Activity: Going through the data below, find how many lines include the word "calendar", and reply with that number alone.

Stored items:

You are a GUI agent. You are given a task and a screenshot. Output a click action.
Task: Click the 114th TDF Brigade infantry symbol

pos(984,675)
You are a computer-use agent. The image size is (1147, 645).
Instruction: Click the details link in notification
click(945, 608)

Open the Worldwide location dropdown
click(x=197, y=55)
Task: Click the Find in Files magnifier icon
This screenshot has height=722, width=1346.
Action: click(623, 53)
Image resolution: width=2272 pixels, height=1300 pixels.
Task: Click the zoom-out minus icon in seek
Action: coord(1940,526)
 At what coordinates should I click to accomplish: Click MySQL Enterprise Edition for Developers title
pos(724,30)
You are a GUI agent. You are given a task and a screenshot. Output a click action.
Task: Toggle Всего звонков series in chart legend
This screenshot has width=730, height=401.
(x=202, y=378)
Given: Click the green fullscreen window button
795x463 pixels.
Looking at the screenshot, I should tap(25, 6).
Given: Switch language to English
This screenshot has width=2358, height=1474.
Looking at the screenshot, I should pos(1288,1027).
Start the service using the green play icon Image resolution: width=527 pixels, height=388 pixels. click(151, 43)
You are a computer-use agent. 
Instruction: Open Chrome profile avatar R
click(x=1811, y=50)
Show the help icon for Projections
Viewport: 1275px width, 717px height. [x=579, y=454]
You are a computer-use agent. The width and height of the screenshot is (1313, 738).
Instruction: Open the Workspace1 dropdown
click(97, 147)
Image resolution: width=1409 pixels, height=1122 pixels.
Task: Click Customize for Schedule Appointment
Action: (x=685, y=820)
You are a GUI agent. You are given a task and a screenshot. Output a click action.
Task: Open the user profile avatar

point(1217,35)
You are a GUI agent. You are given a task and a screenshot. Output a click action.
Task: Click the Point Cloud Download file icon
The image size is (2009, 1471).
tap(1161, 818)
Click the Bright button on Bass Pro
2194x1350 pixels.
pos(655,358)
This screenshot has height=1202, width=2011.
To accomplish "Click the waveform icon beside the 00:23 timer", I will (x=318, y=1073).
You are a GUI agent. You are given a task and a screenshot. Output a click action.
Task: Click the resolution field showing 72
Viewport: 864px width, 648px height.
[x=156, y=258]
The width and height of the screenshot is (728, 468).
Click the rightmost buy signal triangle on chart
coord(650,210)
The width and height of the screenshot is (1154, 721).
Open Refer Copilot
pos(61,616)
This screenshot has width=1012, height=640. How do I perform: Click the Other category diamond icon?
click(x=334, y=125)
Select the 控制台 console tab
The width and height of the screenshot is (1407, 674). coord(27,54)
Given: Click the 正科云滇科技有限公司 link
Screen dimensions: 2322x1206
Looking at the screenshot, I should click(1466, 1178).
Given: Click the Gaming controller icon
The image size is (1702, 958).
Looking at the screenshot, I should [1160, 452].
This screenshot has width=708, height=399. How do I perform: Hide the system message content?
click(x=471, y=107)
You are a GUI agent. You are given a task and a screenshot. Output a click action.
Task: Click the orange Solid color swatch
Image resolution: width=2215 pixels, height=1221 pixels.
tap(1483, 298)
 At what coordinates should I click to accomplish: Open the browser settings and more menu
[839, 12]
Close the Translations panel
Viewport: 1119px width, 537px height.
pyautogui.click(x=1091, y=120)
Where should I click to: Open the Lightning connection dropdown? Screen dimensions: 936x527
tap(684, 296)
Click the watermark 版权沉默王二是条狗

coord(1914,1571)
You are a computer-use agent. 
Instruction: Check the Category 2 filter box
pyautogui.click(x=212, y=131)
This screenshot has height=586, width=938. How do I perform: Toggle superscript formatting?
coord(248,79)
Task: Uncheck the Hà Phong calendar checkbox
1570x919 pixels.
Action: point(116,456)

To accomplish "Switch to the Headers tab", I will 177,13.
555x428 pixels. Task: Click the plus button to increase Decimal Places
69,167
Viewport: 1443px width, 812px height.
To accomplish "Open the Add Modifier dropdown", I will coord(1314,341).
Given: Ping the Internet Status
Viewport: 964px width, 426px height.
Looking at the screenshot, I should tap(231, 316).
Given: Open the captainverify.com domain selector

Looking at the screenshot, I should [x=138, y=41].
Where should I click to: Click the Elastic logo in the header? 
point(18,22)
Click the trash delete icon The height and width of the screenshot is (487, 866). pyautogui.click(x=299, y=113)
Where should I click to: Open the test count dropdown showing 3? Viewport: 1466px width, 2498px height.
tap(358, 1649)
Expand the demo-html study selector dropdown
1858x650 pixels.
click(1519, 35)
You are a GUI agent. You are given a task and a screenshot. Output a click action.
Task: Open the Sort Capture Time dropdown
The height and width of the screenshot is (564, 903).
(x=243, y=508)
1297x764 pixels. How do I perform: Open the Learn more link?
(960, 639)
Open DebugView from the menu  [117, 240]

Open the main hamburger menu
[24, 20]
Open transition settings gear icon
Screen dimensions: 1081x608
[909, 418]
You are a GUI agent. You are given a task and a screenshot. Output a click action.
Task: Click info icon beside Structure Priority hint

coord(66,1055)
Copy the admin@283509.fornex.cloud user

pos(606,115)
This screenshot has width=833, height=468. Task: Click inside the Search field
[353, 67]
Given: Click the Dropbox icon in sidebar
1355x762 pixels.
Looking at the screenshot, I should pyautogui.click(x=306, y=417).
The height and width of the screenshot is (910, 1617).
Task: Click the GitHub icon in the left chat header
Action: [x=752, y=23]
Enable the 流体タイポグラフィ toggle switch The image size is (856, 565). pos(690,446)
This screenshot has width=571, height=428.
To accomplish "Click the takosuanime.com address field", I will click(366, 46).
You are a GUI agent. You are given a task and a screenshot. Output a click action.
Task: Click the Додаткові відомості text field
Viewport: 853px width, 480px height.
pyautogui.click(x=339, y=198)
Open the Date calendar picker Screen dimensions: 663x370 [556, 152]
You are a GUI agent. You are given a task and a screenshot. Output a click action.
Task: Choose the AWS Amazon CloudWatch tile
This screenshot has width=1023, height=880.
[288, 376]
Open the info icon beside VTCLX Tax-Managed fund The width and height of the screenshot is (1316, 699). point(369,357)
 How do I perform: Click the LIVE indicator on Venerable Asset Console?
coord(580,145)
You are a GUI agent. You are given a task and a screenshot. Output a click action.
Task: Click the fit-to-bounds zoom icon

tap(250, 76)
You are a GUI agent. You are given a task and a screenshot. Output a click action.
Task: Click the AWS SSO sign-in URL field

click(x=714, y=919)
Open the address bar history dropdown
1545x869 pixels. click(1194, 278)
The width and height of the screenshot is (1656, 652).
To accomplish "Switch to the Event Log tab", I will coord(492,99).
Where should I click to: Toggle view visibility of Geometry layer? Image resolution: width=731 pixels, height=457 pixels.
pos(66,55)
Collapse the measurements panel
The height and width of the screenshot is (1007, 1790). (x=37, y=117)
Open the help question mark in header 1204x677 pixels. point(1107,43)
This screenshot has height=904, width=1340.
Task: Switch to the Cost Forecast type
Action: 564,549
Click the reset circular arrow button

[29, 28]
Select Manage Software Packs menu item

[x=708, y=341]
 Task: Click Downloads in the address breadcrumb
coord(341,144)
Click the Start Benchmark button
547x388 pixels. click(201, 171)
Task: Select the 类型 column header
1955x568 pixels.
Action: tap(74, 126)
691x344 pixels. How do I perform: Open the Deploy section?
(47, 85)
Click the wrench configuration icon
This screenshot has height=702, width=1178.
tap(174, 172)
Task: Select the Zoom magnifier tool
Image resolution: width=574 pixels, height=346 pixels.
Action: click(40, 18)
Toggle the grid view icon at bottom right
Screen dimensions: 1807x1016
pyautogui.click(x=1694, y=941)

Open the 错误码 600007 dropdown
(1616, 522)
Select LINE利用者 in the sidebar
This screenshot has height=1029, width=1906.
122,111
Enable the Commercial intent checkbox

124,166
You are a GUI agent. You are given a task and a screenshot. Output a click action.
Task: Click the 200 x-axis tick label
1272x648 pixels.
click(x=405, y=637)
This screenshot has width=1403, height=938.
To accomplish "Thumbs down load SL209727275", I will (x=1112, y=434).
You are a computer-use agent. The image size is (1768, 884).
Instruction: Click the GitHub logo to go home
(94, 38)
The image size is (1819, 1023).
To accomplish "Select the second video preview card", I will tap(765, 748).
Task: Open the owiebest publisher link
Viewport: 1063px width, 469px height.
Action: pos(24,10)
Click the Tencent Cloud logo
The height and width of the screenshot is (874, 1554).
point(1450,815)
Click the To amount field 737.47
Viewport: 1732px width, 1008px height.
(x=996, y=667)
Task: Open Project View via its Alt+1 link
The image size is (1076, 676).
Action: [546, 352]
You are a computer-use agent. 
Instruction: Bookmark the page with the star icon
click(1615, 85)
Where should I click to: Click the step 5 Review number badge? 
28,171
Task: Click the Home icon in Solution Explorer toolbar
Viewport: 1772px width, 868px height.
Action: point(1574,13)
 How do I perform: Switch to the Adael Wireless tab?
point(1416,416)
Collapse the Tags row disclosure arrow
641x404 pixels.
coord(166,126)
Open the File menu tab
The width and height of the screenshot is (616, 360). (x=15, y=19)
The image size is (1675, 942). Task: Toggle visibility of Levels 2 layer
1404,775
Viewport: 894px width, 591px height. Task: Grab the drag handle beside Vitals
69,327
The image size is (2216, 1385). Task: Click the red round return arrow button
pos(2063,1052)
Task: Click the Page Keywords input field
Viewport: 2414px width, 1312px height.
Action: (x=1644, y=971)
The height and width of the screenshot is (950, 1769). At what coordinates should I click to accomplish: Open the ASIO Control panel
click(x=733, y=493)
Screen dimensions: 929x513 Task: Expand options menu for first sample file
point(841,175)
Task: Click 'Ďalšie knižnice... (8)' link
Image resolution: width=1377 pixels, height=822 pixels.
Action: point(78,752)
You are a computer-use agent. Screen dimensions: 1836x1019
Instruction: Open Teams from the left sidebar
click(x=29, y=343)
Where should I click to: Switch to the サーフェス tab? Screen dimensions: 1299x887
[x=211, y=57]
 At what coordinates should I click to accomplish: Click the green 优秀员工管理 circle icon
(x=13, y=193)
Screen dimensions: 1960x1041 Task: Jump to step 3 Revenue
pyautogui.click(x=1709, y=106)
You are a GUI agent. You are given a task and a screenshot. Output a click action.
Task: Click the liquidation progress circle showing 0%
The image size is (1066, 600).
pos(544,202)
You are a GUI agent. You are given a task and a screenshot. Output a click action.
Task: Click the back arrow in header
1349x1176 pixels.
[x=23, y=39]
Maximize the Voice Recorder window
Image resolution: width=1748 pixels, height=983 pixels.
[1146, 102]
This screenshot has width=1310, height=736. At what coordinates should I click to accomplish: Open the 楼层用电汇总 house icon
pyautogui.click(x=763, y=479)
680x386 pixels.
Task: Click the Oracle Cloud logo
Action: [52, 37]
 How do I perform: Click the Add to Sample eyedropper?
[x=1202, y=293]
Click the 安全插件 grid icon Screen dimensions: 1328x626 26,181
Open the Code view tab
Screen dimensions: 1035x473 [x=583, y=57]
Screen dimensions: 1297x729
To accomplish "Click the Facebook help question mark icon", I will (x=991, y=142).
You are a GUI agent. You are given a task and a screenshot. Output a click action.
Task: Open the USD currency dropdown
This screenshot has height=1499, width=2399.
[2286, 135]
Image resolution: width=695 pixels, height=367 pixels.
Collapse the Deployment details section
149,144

Task response: 2